Current Focus & Roadmap 🗺

We are currently prioritizing:

  • Stability: Fixing edge cases in channel connections (WhatsApp/Telegram).
  • UX: Improving the onboarding wizard and error messages.
  • Skills: For skill contributions, head to ClawHub — the community hub for OpenClaw skills.
  • Performance: Optimizing token usage and compaction logic.

Check the GitHub Issues for "good first issue" labels. If none are open, pick a small docs or bug issue and leave a quick comment saying you'd like to work on it.

Maintainers

We're selectively expanding the maintainer team. If you're an experienced contributor who wants to help shape OpenClaw's direction — whether through code, docs, or community — we'd like to hear from you.

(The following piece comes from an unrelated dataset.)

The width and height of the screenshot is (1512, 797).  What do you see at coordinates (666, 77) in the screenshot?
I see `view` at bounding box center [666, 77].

Being a maintainer is a responsibility, not an honorary title. We expect active, consistent involvement — triaging issues, reviewing PRs, and helping move the project forward.

Still interested? Email contributing@openclaw.ai with:

  • Links to your PRs on OpenClaw (if you don't have any, start there first)
  • Links to open source projects you maintain or actively contribute to
  • Your GitHub, Discord, and X/Twitter handles
  • A brief intro: background, experience, and areas of interest
  • Languages you speak and where you're based
  • How much time you can realistically commit

We welcome people across all skill sets — engineering, documentation, community management, and more. We review every human-only-written application carefully and add maintainers slowly and deliberately. Please allow a few weeks for a response.

Report a Vulnerability

We take security reports seriously. Report vulnerabilities directly to the repository where the issue lives:

For issues that don't fit a specific repo, or if you're unsure, email security@openclaw.ai and we'll route it.

Required in Reports

  1. Title
  2. Severity Assessment
  3. Impact
  4. Affected Component
  5. Technical Reproduction
  6. Demonstrated Impact
  7. Environment
  8. Remediation Advice

Reports without reproduction steps, demonstrated impact, and remediation advice will be deprioritized. Given the volume of AI-generated scanner findings, we must ensure we're receiving vetted reports from researchers who understand the issues.